Integrating large-scale in vitro functional genomic screen and multi-omics data to identify novel breast cancer targets.

Purpose: Our goal is to leverage publicly available whole transcriptome and genome-wide CRISPR-Cas9 screen data to identify and prioritize novel breast cancer therapeutic targets.

Methods: We used DepMap dependency scores > 0.5 to identify genes that are potential therapeutic targets in 48 breast cancer cell lines. We removed genes that were pan-essential or were not expressed in TCGA breast cancer cohort. Genes were prioritized based on druggability using the Drug-Gene Interaction Database. Targets were defined separately for ER+, HER2+, and TNBC. A broader list of genes with dependency score > 0.25 were used to assess the associations between dependency scores and mutations and copy number variations (CNV) to identify potential synthetic lethal relationships and to map survival critical genes into biological pathways.

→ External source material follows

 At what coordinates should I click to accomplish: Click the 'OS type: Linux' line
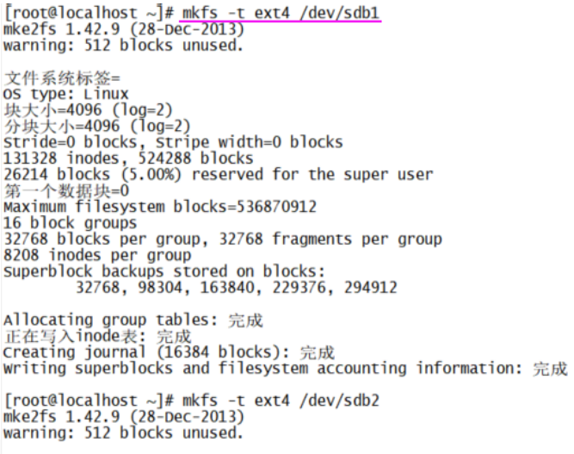click(66, 94)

Results: 66, 53, and 29 genes were prioritized as targets in ER+, HER2+, and TNBC, respectively. These included known actionable targets and many novel targets. ER+ included FOXA1, GATA3, LDB1, TRPS1, NAMPT, WDR26, and ZNF217; HER2+ cancers included STX4, HECTD1, and TBL1XR1; and TNBC included GFPT1 and GPX4. Synthetic lethal associations revealed 5 and 19 significant associations between potential survival critical genes and mutations in HER2+ and TNBC, respectively. For example, PIK3CA mutation increased dependency on NDUFS3 in HER2+ cancers, and CNTRL mutation increased dependency on electron transport chain (ETC) genes in TNBC. 329, 747, and 622 CNVs showed synthetic lethal association in ER+, HER2+, and TNBC, respectively.

Conclusion: We provide a genome-wide drug target prioritization list for breast cancer derived from integrated large-scale omics data.